| DOCUMENT EXCERPT |
# # #

2. Web3 and blockchain—real utility, not stickers

Examples

  • Starbucks experimented with an NFT-style loyalty journey (Odyssey) in the US.
  • Kakao’s Klaytn ecosystem powers payments, transfers, and points-style programs for some services.
  • Game studios have run high-volume on-chain item trades where regulation and UX allow.

Checklist

  • Does on-chain add concrete user value (transferable assets, composability) vs a database row?
  • Is wallet onboarding tolerable for your audience?
  • Legal review (AML, tax, consumer protection) done early?
  • Do tokens/NFTs unlock real perks (discounts, access)?

Failure modes

  • “NFT for hype” with no benefit → churn.
  • Complex wallet flows block mainstream users.
  • Launching without regulatory clarity → shutdown risk.

Practical moves

  • Run a small pilot with measurable retention or ARPU impact.
  • Invest in social login, custodial options, or abstracted wallets where it fits.

# # #

| DATA EXTRACTS |
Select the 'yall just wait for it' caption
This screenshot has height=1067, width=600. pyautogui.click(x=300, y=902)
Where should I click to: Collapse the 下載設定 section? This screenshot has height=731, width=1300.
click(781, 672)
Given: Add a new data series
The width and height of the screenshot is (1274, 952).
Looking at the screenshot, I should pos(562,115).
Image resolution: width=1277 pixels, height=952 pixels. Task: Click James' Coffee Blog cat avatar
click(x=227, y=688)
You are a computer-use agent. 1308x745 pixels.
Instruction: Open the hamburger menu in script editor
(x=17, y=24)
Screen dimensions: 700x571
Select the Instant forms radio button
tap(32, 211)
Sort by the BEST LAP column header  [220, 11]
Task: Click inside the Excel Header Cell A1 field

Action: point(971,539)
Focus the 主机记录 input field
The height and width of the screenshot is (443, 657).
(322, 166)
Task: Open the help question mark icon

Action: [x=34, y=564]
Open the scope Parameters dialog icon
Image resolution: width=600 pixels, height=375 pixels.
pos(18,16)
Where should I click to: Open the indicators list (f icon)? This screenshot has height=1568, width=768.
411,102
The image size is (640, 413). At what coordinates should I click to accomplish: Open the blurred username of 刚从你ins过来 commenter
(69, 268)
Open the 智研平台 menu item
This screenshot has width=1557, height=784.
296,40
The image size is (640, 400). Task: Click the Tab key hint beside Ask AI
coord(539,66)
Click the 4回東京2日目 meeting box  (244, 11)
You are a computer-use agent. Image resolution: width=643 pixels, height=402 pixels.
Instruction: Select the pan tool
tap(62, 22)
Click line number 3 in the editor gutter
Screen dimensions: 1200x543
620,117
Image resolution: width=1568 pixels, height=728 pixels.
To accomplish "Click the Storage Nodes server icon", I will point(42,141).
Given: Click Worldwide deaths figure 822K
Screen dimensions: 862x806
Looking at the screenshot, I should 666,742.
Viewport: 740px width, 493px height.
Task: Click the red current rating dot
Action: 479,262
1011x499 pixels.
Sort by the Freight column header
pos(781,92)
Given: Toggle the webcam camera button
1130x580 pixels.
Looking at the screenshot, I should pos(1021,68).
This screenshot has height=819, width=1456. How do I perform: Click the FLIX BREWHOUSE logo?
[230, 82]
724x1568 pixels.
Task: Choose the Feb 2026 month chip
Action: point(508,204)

# # #

| THE PROBLEM |
Answer these from the Web3 and blockchain text above:
1. Which company experimented with an NFT-style loyalty journey called Odyssey?
2. According to the failure modes, what do complex wallet flows do?
3. What kind of pilot do the practical moves recommend?

| YOUR SOLUTION |
1. Starbucks.
2. They block mainstream users.
3. A small pilot with measurable retention or ARPU impact.